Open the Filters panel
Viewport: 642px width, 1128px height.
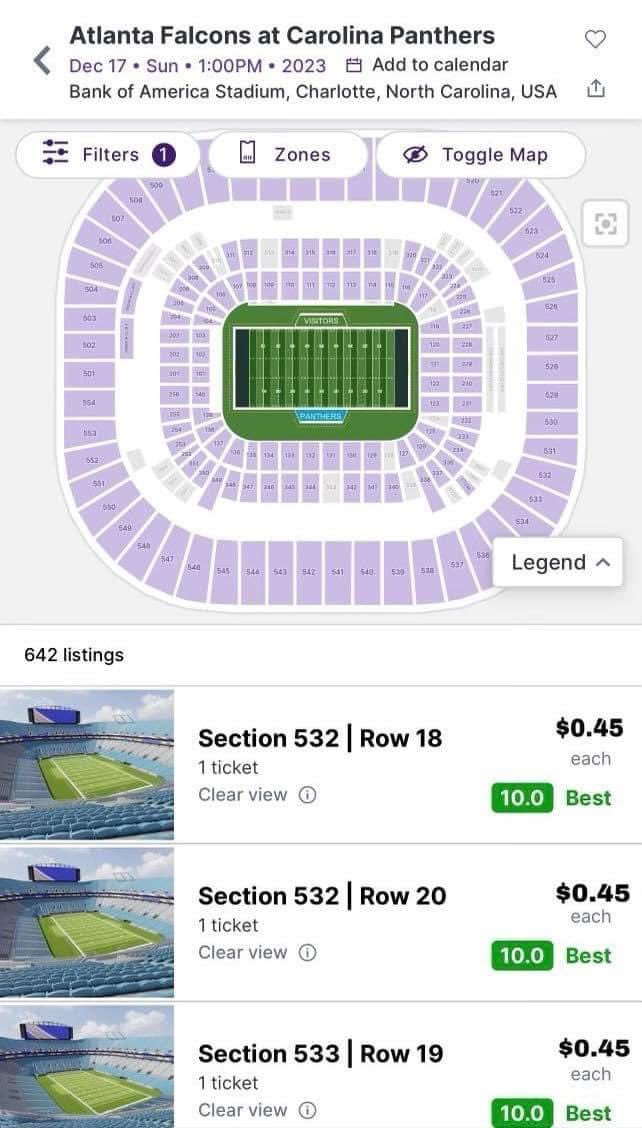[x=108, y=155]
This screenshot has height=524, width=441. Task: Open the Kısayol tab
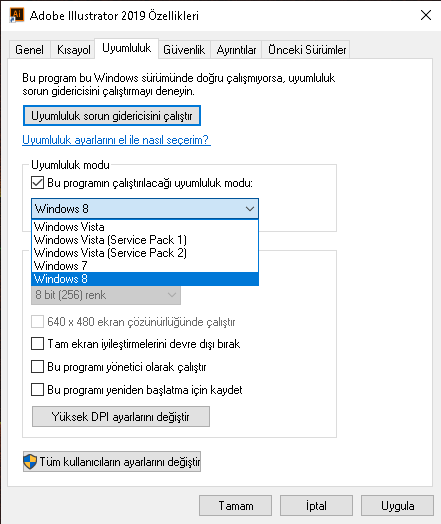point(74,50)
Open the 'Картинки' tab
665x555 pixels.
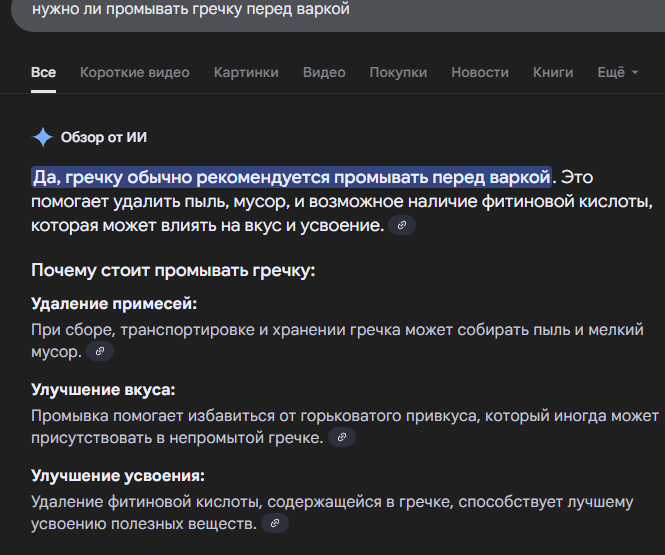point(246,73)
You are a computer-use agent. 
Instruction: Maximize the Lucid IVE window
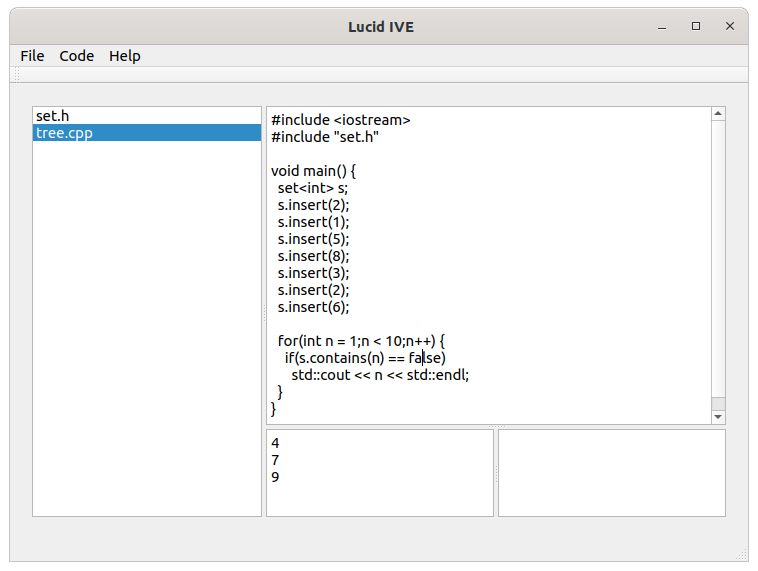coord(696,26)
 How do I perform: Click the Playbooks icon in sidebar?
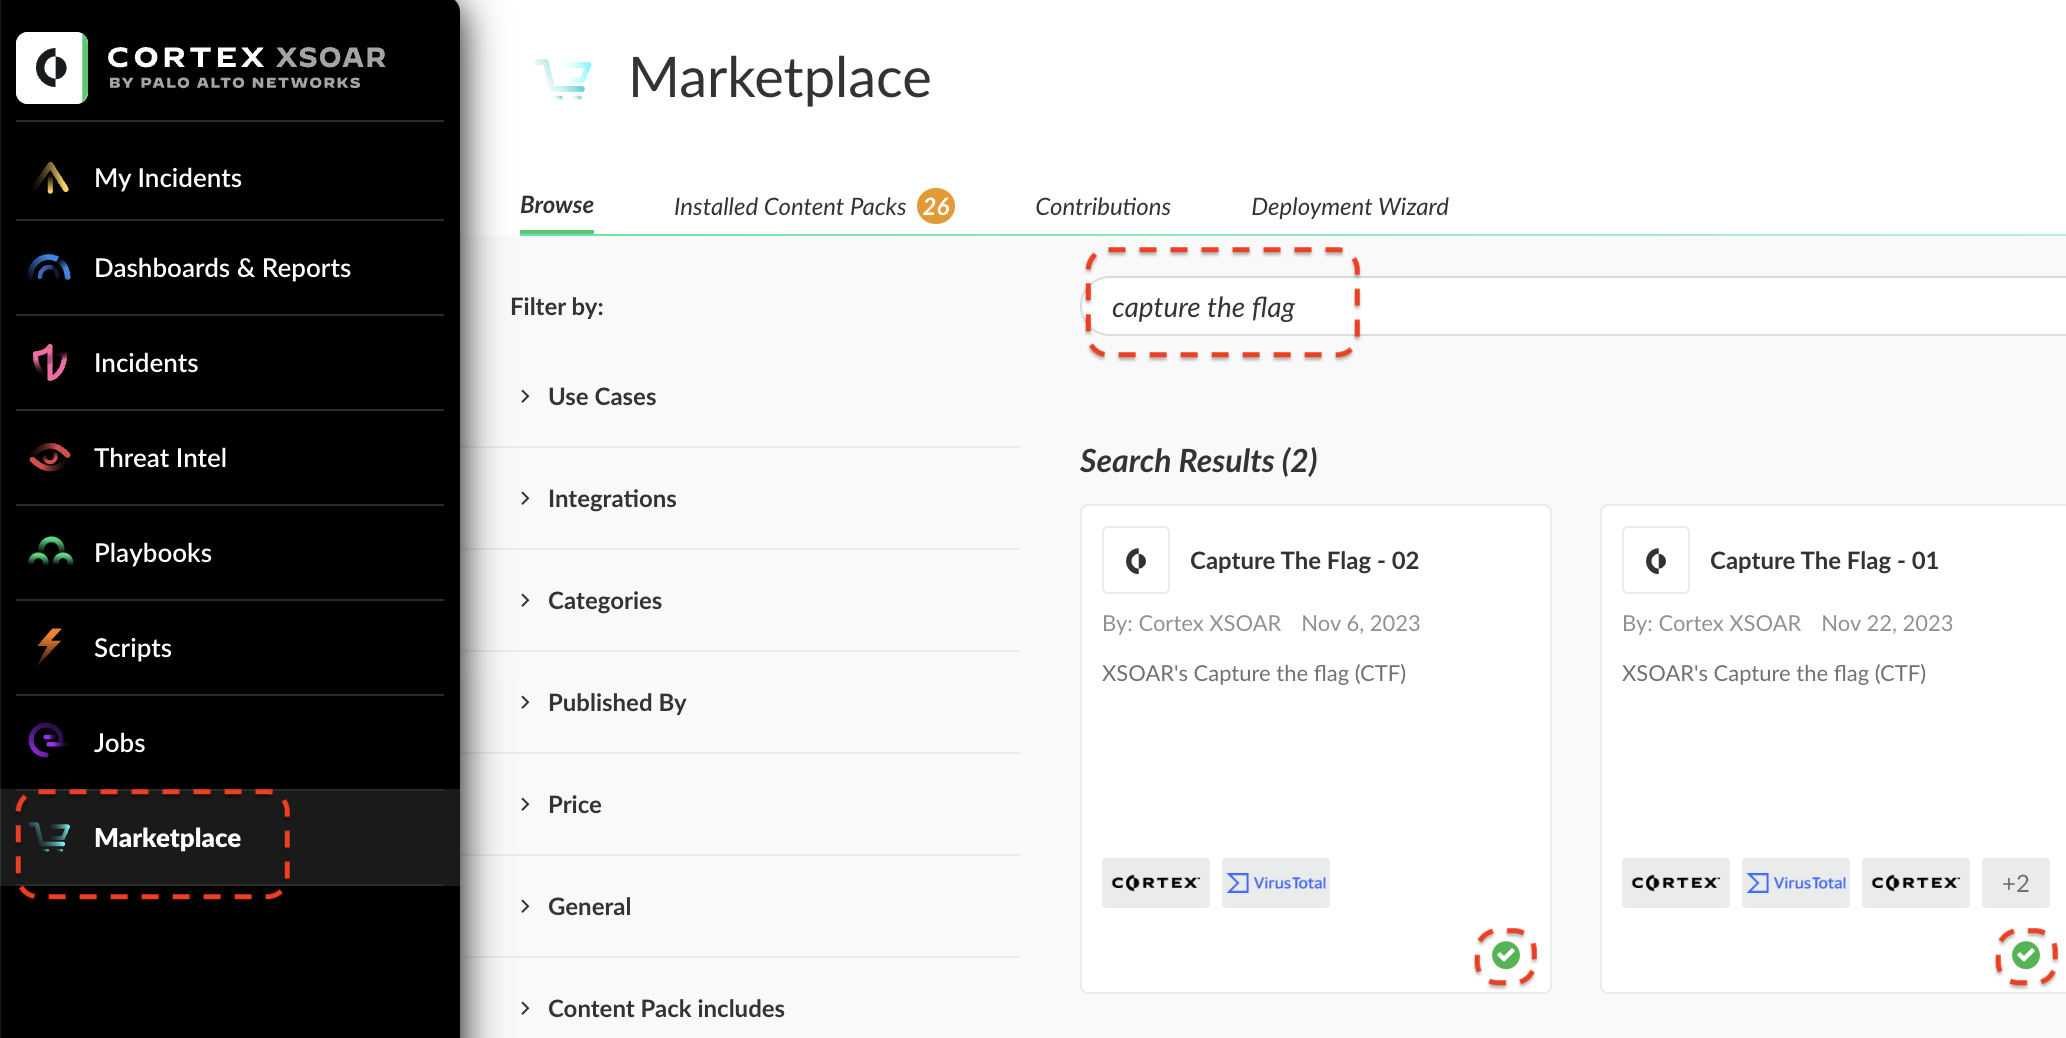(50, 553)
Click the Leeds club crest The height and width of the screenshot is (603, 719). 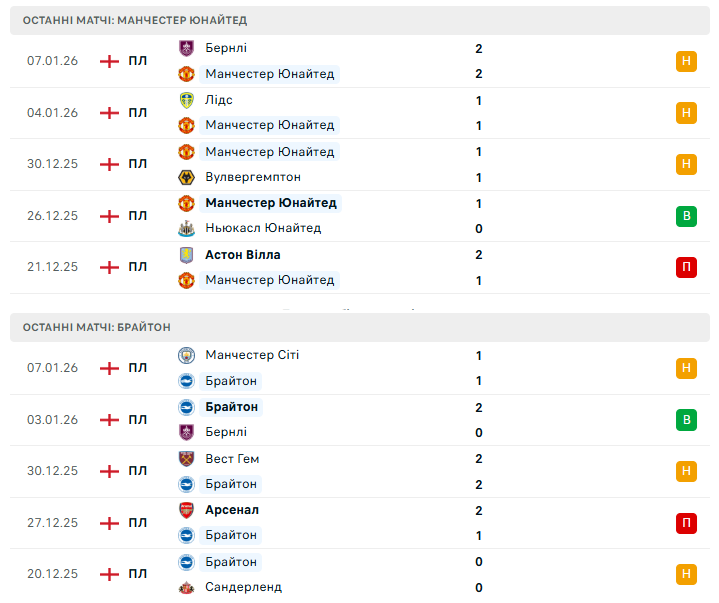186,100
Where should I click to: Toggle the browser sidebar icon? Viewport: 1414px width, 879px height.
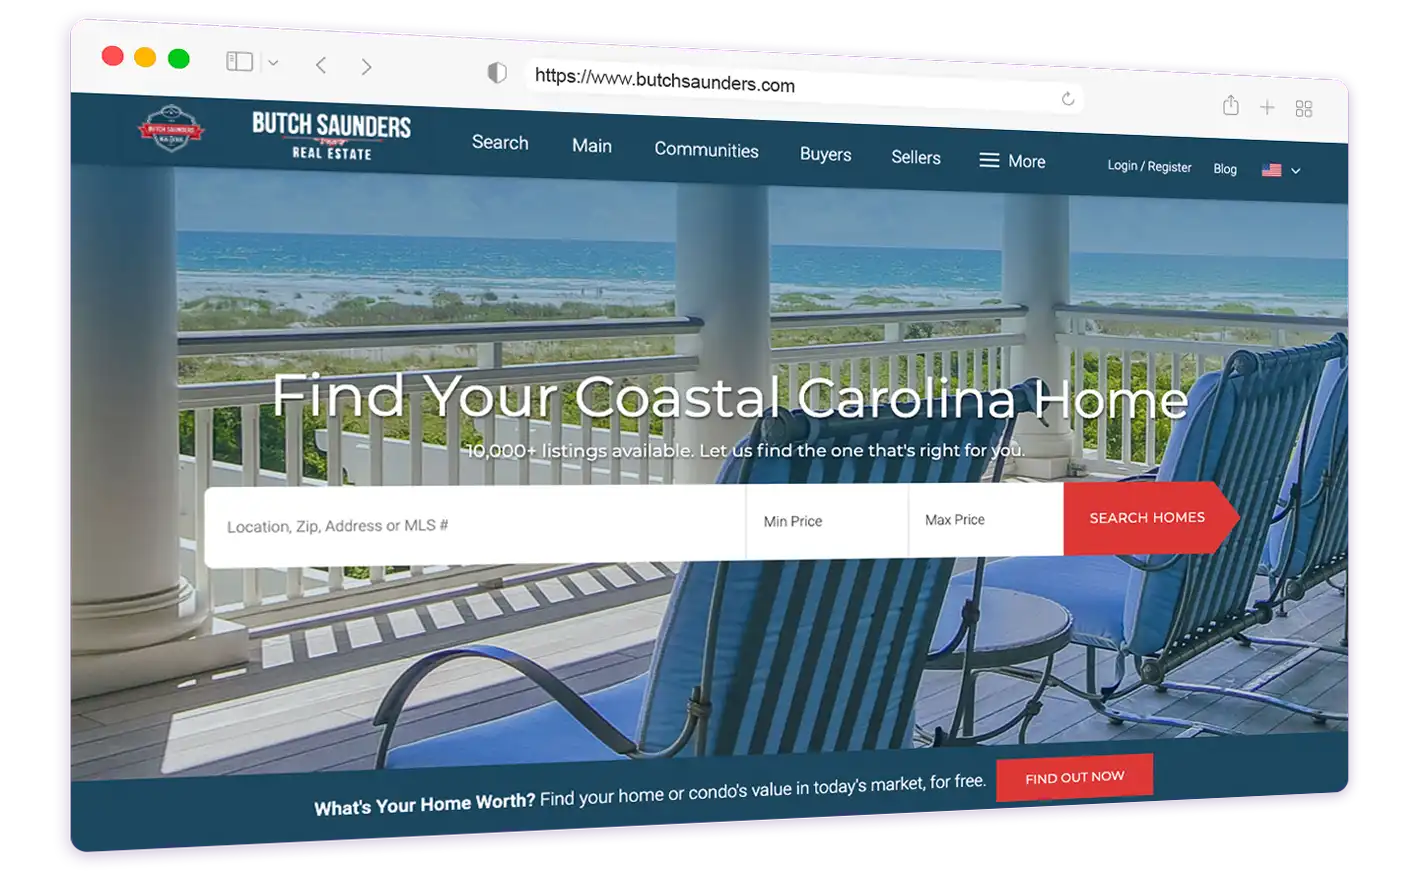(x=239, y=62)
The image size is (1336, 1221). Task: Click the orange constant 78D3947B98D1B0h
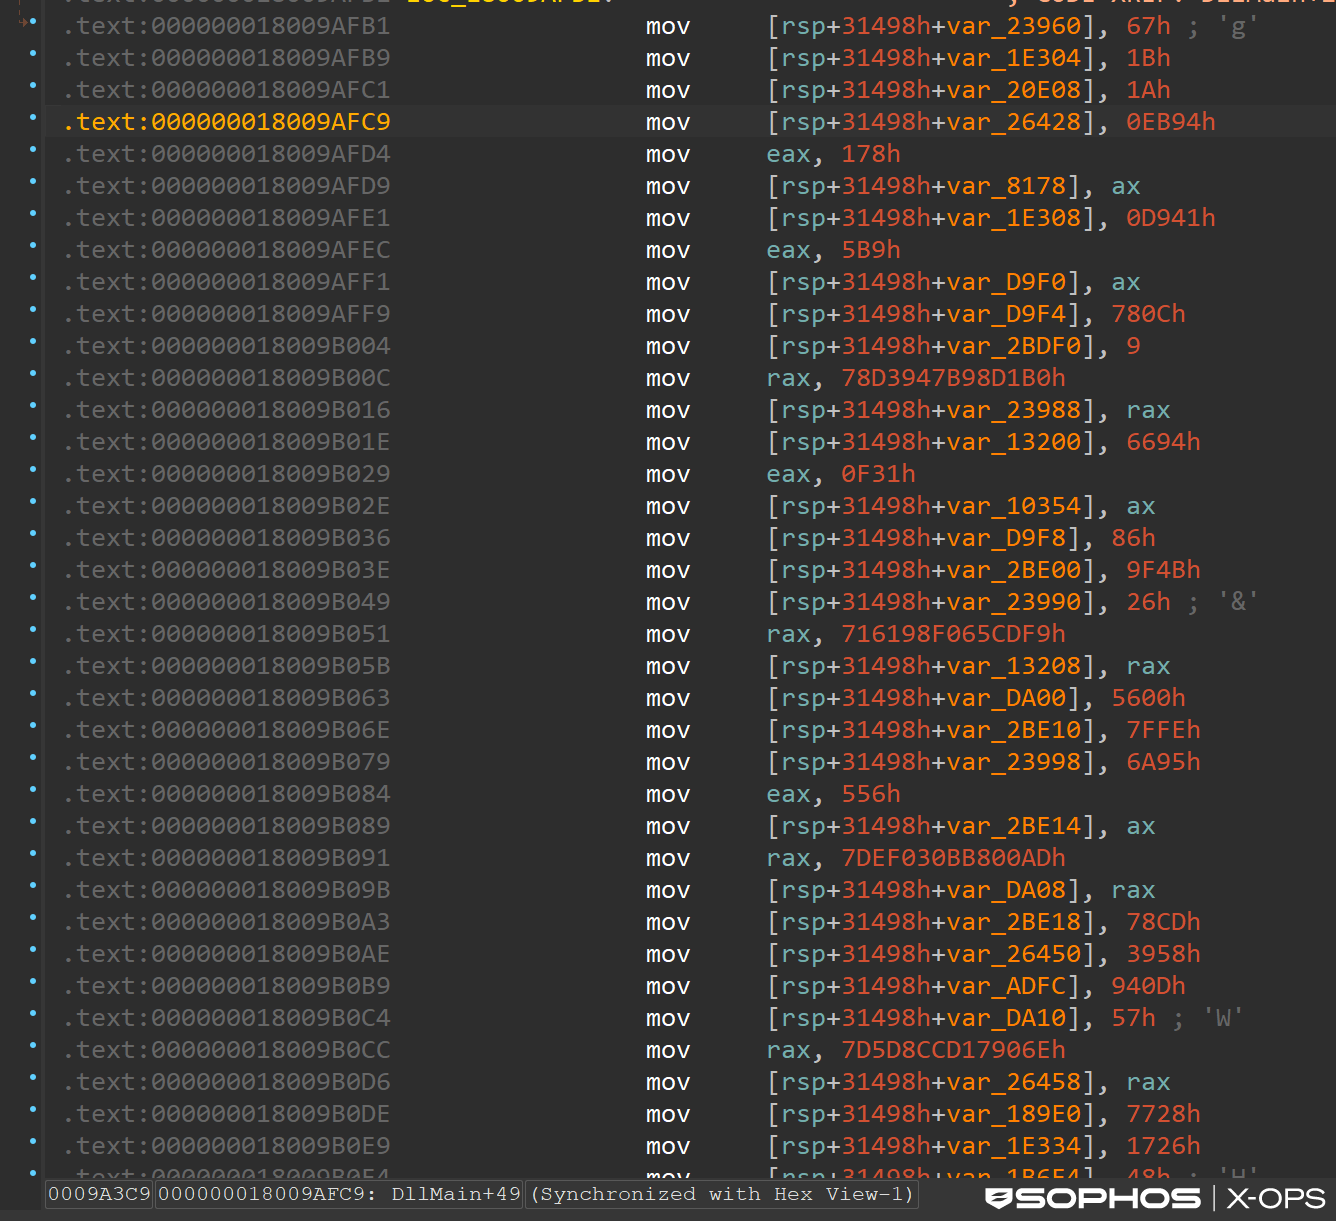tap(952, 378)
........
◆ **Problem statement**
Beginning with the line that holds "The image size" and ending with the last line of the material above, extract every line exactly, pictures excluded.

◆ **Written solution**
The image size is (1336, 1221). Task: Click the orange constant 78D3947B98D1B0h
tap(952, 378)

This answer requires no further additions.